— start of Selected text —

The interface database 140 is maintained, based on the configuration database 110 (FIG. 5) of defining the configuration information of the network apparatus 100. The information defined in the lines C3 through C5 in the configuration information described above with reference to FIG. 5 is registered in an entry E1 of the interface database 140. Similarly the information defined in the lines C6 through C8 and the information defined in the lines C9, C10, and C12 in the configuration information of FIG. 5 are registered in an entry E2 and in an entry E3. On reception of a packet at one of the interfaces 131 through 133, the packet forwarding processor 150 refers to the registries in the interface database 140 to specify a routing table as a search object for determining the forwarding destination of the received packet. The details of this procedure will be described later.

FIG. 7 is an explanatory diagrammatic representation of a processing flow for creating the VRF1 routing table 121 and the VRF2 routing table 122. At step S101, the first OSPF processor 161 performs OSPF protocol operations (packet sending and receiving operations) with the router 401 (not shown in FIG. 7) to establish route information between the network apparatus 100 and the router 401. At step S102, the first OSPF processor 161 stores the established route information into the VRF1 routing table 121. Such storage is ascribed to the operation of the first OSPF processor 161 at the interface 131 and the membership of the interface 131 to the first VRF network (lines C3 to C5 and lines C13 to C15 in FIG. 5).

At step S111, the second OSPF processor 162 performs OSPF protocol operations with the router 402 (not shown in FIG. 7) to establish route information between the network apparatus 100 and the router 402. At step S112, the second OSPF processor 162 stores the established route information into the VRF2 routing table 122. Such storage is ascribed to the operation of the second OSPF processor 162 at the interface 132 and the membership of the interface 132 to the second VRF network (lines C6 to C8 and lines C17 to C19 in FIG. 5).

At step S121, the direct route controller 160 performs, for example, ARP processing to read information on the apparatus (host 301) connected to the interface 133, from the interface 133 and establish route information. At step S122, the direct route controller 160 stores a direct route for the first VRF into the VRF1 routing table 121. Specifically the direct route controller 160 stores the IP address of the interface 131, the IP address of the apparatus connected to the interface 131 via the line, the IP address of the interface 133, and the IP address of the apparatus (host 301) connected to the interface 133 via the line into the VRF1 routing table 121. Such storage is ascribed to the membership of the interfaces 131 and 133 to the first VRF network (lines C3, C4, C9, and C10 in FIG. 5).

At step S123, the direct route controller 160 stores a direct route for the second VRF into the VRF2 routing table 122. Specifically the direct route controller 160 stores the IP address of the interface 132, the IP address of the apparatus connected to the interface 132 via the line, the IP address of the interface 133, and the IP address of the apparatus connected to the interface 133 via the line into the VRF2 routing table 122. Such storage is ascribed to the membership of the interface 132 to the second VRF network (lines C6 and C7 in FIG. 5) and a changeover to the second VRF on detection of a failure according to the status monitor rule 50 (lines C9 and C11 in FIG. 5).

A process of making direct routes for the interface 131 and the interface 132 and a process of establishing route information representing IP addresses set in the respective interfaces by the configuration database 110 are omitted from the illustration of FIG. 7.

— end of Selected text —

• [Short task 1] Reproduce the stretch of the routing table passage from "At step S123, the" through "C11 in FIG. 5).", renaming "VRF2 routing table 122" to "second VRF routing table 122" throughout.
• [Short task 2] Extend the routing table passage beyond its final sentence.

— start of Extracted material —

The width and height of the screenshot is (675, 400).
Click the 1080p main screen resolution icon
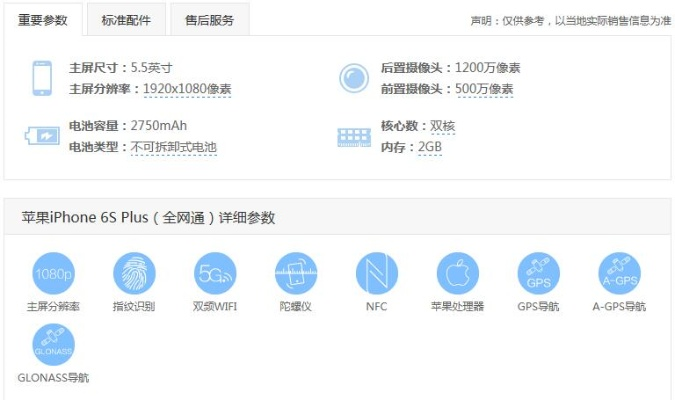click(x=53, y=273)
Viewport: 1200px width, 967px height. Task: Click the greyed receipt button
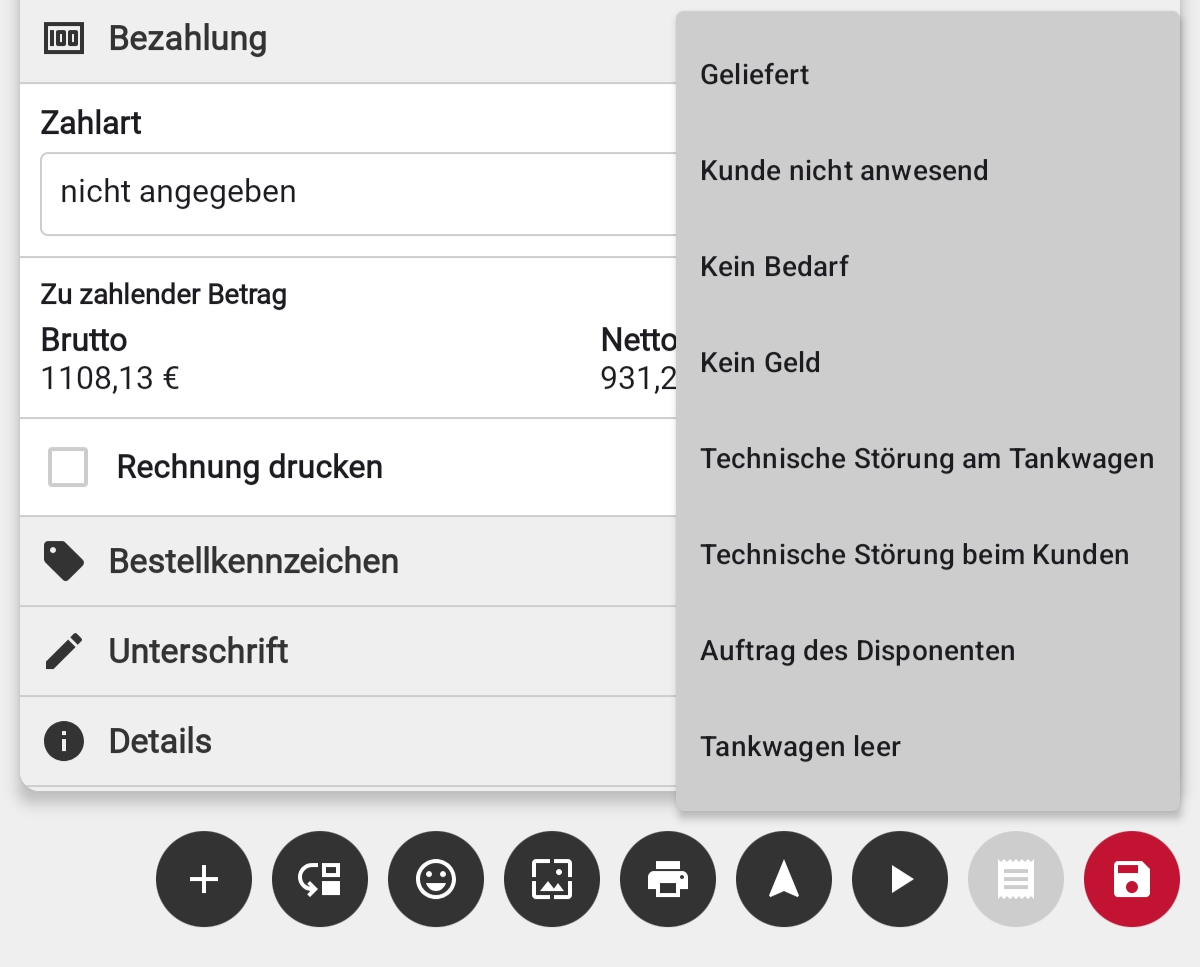tap(1015, 879)
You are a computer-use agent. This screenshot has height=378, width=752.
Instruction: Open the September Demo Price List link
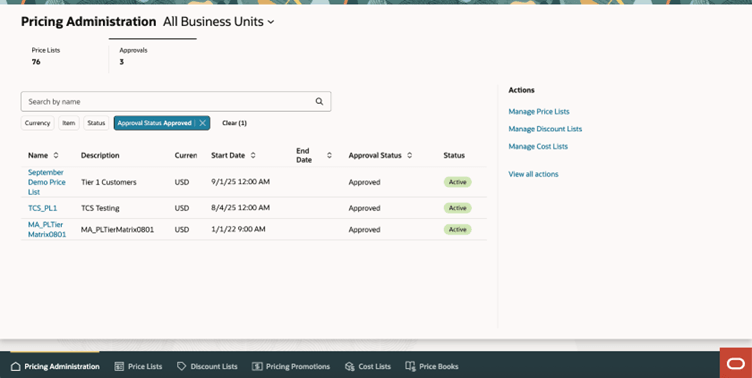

— end of Extracted material —

• [Output 1]
At step S123, the direct route controller 160 stores a direct route for the second VRF into the second VRF routing table 122. Specifically the direct route controller 160 stores the IP address of the interface 132, the IP address of the apparatus connected to the interface 132 via the line, the IP address of the interface 133, and the IP address of the apparatus connected to the interface 133 via the line into the second VRF routing table 122. Such storage is ascribed to the membership of the interface 132 to the second VRF network (lines C6 and C7 in FIG. 5) and a changeover to the second VRF on detection of a failure according to the status monitor rule 50 (lines C9 and C11 in FIG. 5).

• [Output 2]
FIG. 8 is an explanatory diagrammatic representation of one example of the settings in the VRF1 routing table 121 based on the registries in the interface database 140 of FIG. 6. The VRF1 routing table 121 has a destination IP address field, a subnet mask length field, a next hop IP address field, and an output interface field. The destination IP address field has registries of a destination IP address. The subnet mask length field has registries of a subnet mask. The next hop IP address field has registries of an IP address of an apparatus as a next packet forwarding location to forward a packet from the network apparatus 100. The output interface field has registries of an identifier of an output interface to output a packet by the packet forwarding processor 150.

The VRF1 routing table 121 stores information on each specific interface having the registry of ‘1’ in the VRF number field of the interface database 140, information on each apparatus connected to the specific interface via a line, and the route information of the first VRF established by the first OSPF processor 161 (step S101 in FIG. 7). Namely the VRF1 routing table 121 stores information on the interfaces 131 and 133, the router 401, the primary server 201, and the host 301.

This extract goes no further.